I love when code breaks free from the screen such as in Physical Computing when code becomes integrated in interactive objects. In this project, animated generative and procedural code becomes part of an interior space. It’s an illusion as light is merely distributed from a projector but the effect is still slightly magical. Created in C++ with openFrameworks and ofxPiMapper, my projection mapping project explores the form of a pyramid made of cubes. The project is comprised of 6 scenes, each lasting 30 seconds. A fade to and from black provides the transition between scenes.


This video is made by combining HD iPhone footage with video footage from a Lumix GX1 with a 20mm prime lens. I took several passes at recording - one with automatic focus so the video would go in and out of focus for a more artistic effect. The music is by Dan Deacon - my own face is F word from his album Meetle Mice.



Concept & Research

The hierarchy of the stacked cube in a pyramid shape offered a nice opportunity to explore staggering visuals and creating interesting animations at the intersections of the individual cubes. I drew inspiration from other projection mapping projects, especially those done on cubes:

Francesco Mori from 2016
Video projection mapping by Paul
3D Video Projection Mapping on Cubes with Quartz Composer by iasonf
Previzualization
Responsive Figure


Project Reflection

This project offered an opportunity to play, learn, and grow - to design something on paper and then figure about how to code my own ideas. Any project involving writing code will take as much time as you give it and there is never enough time. Because of this I tried to keep my designs manageable and tried to code defensively. For example, I left the speed of each animation accessible and easily changeable with one variable. The transitions can be found quickly and modified to fit each scene.

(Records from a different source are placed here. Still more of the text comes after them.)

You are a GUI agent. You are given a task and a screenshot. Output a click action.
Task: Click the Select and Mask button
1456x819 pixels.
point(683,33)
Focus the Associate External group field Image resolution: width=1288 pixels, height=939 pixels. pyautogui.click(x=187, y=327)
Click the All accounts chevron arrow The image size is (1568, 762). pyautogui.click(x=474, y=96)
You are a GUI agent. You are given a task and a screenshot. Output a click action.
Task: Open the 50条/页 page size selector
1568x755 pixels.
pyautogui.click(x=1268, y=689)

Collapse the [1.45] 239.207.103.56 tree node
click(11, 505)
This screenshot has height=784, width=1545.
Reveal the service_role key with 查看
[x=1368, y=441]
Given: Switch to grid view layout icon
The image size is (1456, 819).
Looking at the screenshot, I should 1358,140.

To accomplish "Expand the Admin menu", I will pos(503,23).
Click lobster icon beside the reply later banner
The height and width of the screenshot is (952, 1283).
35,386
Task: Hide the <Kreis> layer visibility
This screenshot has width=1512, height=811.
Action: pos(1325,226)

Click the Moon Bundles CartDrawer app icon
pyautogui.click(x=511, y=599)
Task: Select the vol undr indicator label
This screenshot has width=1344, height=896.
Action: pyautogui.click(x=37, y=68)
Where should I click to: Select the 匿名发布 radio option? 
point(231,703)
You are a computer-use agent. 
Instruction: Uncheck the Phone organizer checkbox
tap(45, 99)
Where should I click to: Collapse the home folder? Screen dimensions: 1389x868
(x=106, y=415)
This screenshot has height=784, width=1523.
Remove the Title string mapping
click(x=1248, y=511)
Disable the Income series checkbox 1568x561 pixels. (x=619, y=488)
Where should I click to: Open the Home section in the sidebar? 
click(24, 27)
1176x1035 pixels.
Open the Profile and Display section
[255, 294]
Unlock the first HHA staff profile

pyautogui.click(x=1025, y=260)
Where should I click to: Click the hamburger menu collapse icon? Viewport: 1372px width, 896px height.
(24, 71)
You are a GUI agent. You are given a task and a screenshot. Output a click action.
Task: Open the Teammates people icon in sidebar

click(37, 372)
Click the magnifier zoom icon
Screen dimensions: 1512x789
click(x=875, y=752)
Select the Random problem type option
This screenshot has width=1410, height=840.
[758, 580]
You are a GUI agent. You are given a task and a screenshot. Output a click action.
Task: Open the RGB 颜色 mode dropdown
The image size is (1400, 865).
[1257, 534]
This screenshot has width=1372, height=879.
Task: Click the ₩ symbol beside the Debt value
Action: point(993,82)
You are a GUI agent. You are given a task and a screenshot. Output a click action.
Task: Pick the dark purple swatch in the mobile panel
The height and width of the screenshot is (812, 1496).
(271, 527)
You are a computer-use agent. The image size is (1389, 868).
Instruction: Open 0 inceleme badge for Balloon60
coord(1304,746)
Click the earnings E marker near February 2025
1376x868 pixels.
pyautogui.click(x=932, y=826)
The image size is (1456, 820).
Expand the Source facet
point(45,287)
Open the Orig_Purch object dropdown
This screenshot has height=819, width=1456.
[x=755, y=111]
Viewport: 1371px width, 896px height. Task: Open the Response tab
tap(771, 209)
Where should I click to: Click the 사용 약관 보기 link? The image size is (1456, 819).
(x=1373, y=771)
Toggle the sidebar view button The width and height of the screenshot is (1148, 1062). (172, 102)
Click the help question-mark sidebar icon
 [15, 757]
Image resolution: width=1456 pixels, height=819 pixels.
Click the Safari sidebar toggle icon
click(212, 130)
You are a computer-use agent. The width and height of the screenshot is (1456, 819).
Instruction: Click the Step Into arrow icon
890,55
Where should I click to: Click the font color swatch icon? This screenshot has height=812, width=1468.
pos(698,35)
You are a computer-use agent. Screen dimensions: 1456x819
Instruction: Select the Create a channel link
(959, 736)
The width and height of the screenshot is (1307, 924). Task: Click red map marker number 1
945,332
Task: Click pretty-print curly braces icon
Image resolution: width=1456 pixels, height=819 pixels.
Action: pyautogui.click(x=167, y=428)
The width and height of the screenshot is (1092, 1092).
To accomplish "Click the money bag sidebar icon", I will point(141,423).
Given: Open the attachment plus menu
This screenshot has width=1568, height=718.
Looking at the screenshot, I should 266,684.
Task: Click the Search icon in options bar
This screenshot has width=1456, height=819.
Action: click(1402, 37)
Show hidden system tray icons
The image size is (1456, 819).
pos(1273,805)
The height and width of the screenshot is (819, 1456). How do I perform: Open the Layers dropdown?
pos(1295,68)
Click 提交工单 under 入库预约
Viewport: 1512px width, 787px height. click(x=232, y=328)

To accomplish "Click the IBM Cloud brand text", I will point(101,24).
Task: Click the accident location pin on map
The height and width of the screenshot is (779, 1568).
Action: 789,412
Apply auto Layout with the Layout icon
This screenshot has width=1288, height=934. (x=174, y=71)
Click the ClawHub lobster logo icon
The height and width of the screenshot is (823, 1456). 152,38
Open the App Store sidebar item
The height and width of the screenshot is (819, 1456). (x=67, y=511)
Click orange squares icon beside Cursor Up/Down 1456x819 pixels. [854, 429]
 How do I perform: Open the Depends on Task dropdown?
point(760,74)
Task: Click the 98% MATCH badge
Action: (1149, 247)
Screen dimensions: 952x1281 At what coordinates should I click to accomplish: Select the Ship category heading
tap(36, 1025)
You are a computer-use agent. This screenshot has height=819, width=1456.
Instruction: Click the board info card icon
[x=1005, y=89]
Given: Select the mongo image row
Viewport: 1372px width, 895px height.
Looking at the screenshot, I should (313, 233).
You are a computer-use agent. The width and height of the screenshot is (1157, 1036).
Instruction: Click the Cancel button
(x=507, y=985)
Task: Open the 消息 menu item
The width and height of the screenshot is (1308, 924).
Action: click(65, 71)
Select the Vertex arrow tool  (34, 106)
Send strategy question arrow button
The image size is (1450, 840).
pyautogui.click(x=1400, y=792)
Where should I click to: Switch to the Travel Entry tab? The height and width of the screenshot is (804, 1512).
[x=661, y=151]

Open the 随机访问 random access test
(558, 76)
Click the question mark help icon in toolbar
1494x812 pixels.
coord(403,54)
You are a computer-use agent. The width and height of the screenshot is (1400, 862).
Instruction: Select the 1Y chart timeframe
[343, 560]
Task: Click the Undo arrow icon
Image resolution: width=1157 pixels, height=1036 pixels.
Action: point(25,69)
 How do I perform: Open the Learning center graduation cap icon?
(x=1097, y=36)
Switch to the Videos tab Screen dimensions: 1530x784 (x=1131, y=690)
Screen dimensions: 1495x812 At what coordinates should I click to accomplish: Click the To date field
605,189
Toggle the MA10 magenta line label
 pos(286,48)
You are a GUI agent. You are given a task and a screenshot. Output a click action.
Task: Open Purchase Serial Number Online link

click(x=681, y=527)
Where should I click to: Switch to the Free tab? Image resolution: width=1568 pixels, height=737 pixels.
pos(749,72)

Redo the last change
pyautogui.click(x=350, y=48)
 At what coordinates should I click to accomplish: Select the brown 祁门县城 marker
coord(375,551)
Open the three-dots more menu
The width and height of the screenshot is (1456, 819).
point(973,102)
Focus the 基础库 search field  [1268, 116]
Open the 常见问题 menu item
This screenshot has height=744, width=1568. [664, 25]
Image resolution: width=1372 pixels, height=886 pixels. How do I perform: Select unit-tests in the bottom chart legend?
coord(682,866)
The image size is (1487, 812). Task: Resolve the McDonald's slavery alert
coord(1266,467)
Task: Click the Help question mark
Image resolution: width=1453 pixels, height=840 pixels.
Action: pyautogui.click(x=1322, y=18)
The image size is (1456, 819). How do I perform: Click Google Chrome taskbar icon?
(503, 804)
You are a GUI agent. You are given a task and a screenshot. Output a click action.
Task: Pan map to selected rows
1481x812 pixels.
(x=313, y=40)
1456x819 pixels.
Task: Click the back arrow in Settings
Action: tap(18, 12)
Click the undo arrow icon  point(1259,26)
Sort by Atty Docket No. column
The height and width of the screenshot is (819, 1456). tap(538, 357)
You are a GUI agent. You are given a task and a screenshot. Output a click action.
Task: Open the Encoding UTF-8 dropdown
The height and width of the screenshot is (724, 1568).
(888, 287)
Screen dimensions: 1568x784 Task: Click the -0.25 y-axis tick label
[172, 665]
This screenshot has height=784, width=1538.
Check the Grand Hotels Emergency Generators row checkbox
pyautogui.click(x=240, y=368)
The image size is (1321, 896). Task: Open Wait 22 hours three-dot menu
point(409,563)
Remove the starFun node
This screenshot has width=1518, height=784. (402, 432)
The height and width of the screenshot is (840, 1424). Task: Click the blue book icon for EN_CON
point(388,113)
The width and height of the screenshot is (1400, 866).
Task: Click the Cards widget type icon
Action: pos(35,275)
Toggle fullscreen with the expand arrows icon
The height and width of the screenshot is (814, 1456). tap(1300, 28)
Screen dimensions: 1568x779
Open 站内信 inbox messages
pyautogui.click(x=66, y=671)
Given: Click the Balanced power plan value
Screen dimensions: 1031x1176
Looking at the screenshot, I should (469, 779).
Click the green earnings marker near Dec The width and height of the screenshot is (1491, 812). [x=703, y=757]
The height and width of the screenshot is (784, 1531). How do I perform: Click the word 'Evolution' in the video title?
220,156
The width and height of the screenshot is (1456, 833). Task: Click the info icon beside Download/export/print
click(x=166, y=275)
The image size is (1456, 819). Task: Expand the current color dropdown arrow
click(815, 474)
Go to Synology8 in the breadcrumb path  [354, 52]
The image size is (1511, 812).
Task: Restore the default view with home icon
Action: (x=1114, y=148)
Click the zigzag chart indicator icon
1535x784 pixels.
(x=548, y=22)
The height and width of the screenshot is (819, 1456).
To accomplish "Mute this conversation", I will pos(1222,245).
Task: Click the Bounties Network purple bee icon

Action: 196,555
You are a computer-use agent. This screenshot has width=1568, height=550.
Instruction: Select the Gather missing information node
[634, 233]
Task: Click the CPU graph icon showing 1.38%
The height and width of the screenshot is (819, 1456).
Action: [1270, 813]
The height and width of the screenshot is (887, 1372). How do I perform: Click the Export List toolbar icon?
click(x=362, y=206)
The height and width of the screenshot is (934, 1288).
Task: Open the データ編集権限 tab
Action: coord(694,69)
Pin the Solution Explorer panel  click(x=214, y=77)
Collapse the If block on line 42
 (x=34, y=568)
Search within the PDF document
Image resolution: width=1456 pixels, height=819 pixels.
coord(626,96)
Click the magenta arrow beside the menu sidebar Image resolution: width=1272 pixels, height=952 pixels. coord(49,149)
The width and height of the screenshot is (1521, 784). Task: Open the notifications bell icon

Coming up with a color palette early in the process was helpful as it gave the project a sense of visual cohesion and a relationship between the scenes. openFrameworks has a ton of predefined colors which you can call by name in the code, but I wanted very specific colors so I defined my own. This was especially useful when I created a color vector for Scene 2 - Diagonal Rain.

I kept my code lean, my scenes organized, everything complied and ran as designed, and I pushed myself considerably. I don't think I could have worked harder on this project actually, which is a lesson in itself.
Responsive Figure
References

Scene 2, Diagonal Rain was inspired by the album cover for Eliss by Futumani. I discovered this album after reading about the game Eliss in Processing by Casey Reas and Ben Fry. I was interested to play any game made in Processing and I found that I loved the soundtrack and audio cues.

Scene 6 was designed and coded in Processing by Saskia Freeke. I love her work and was pleased that one of our assignments was to take one of her Processing projects and change the JAVA into C++.

In many ways I find coding in Processing easier and actually used it as a first step on the Diagonal Rain scene (scene 2). Many coders suggest manipulating other people’s code to make it your own but I found when I changed the circles to other shapes, that the intersections of the cube corners were less engaging. I changed the timing of Saskia's animation and colors slightly but I couldn’t bring myself to change her work too much. As I have five original scenes, I figured it was ok to include one Saskia scene.

I drew a ton of inspiration and guidance from the ofBook, Mastering openFrameworks: Creative Coding Demystified by Yanc Chris, and the openFrameworks course by Lewis Lepton.